start Material for the task
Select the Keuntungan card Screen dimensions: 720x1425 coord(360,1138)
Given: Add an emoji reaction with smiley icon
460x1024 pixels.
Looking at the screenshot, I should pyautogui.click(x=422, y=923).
end Material for the task
start Material for the task
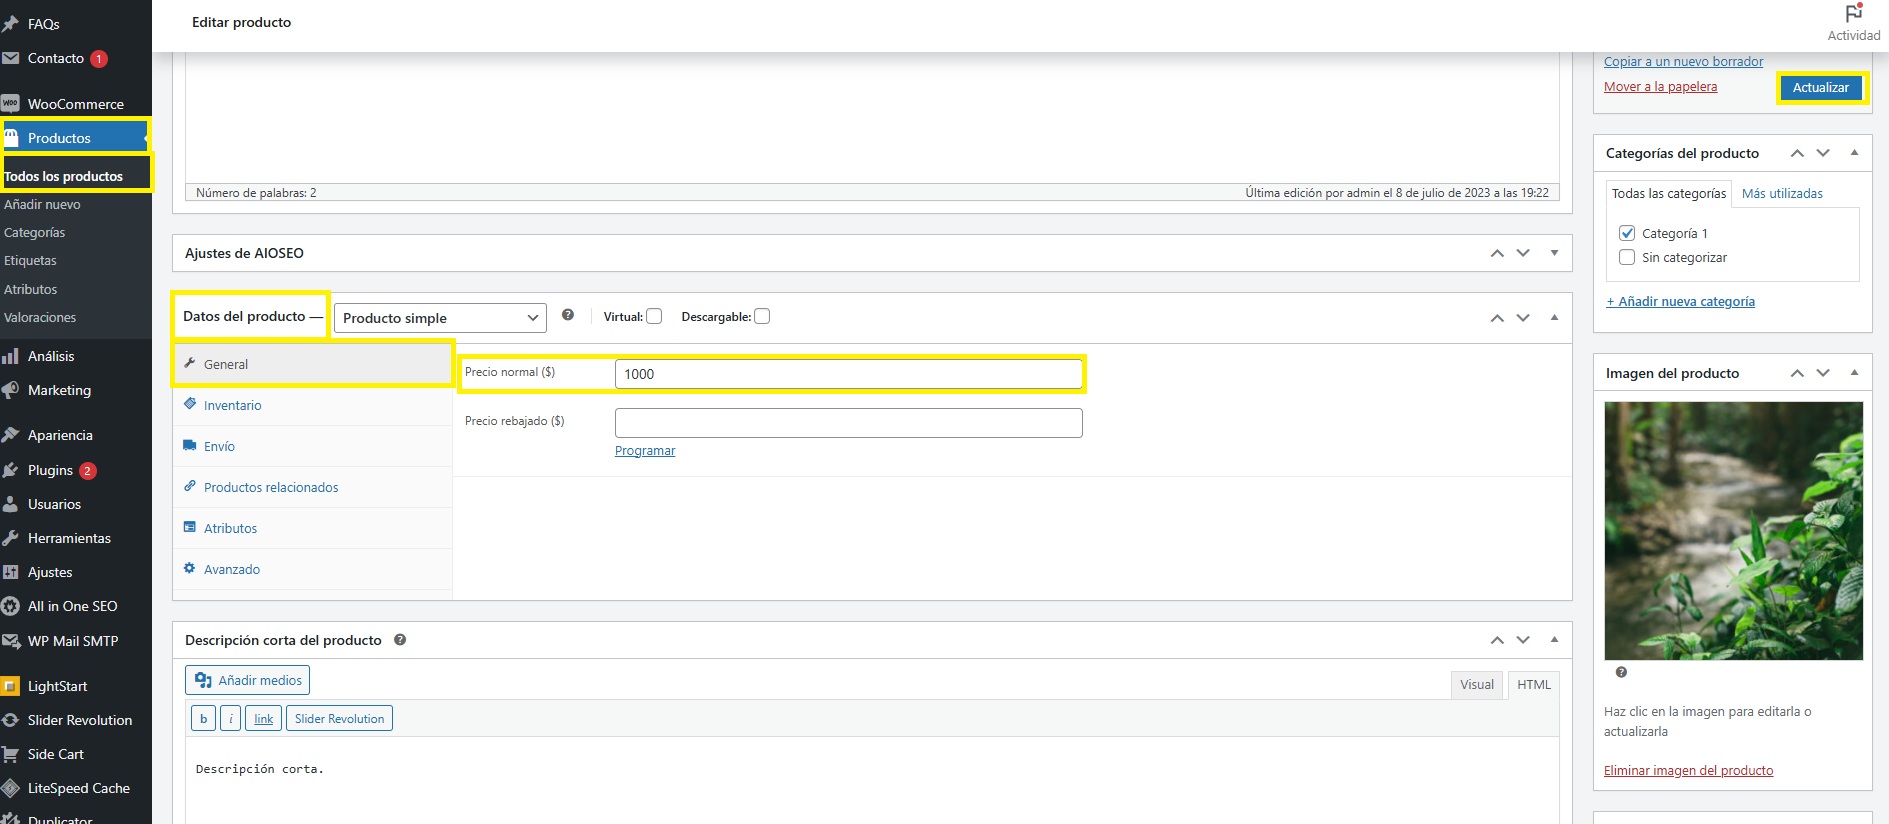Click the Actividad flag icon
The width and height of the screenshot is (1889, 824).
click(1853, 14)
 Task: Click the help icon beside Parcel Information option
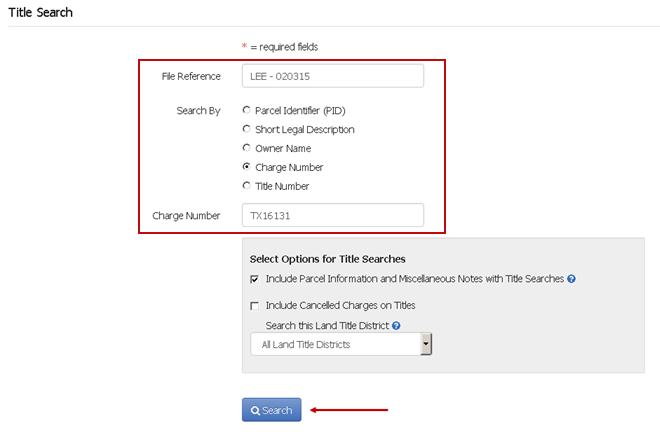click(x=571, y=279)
end Material for the task
start Material for the task
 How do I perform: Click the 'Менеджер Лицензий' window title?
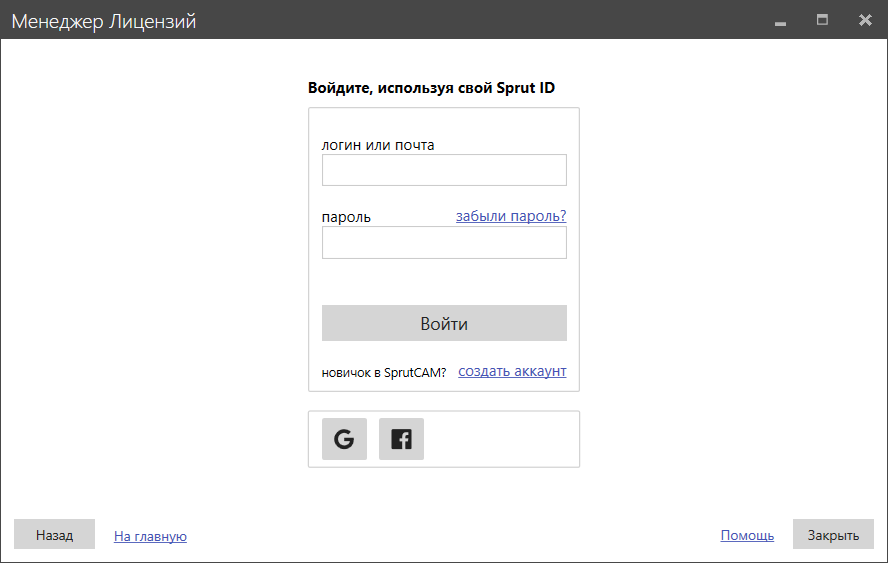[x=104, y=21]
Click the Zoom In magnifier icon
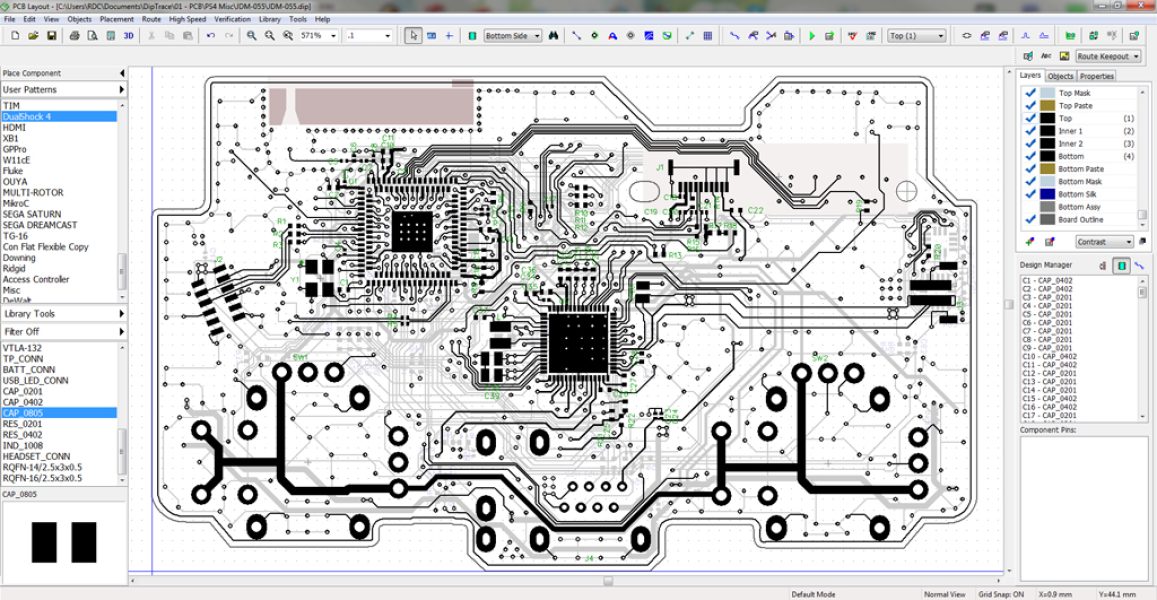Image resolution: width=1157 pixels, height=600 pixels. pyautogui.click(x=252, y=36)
end Material for the task
— Request —
Render the part that opens with the line containing "How do I perform: Click" and closes with the line containing "Image resolution: width=1157" as a Markdown table with the columns Row and Item text, one line per row, skipping blank lines. Leave the pictures out of the table.

— Result below —
| Row | Item text |
|---|---|
| 1 |  How do I perform: Click the 'Менеджер Лицензий' window title? |
| 2 | [x=104, y=21] |
| 3 | Click the Zoom In magnifier icon |
| 4 | Image resolution: width=1157 pixels, height=600 pixels. pyautogui.click(x=252, y=36) |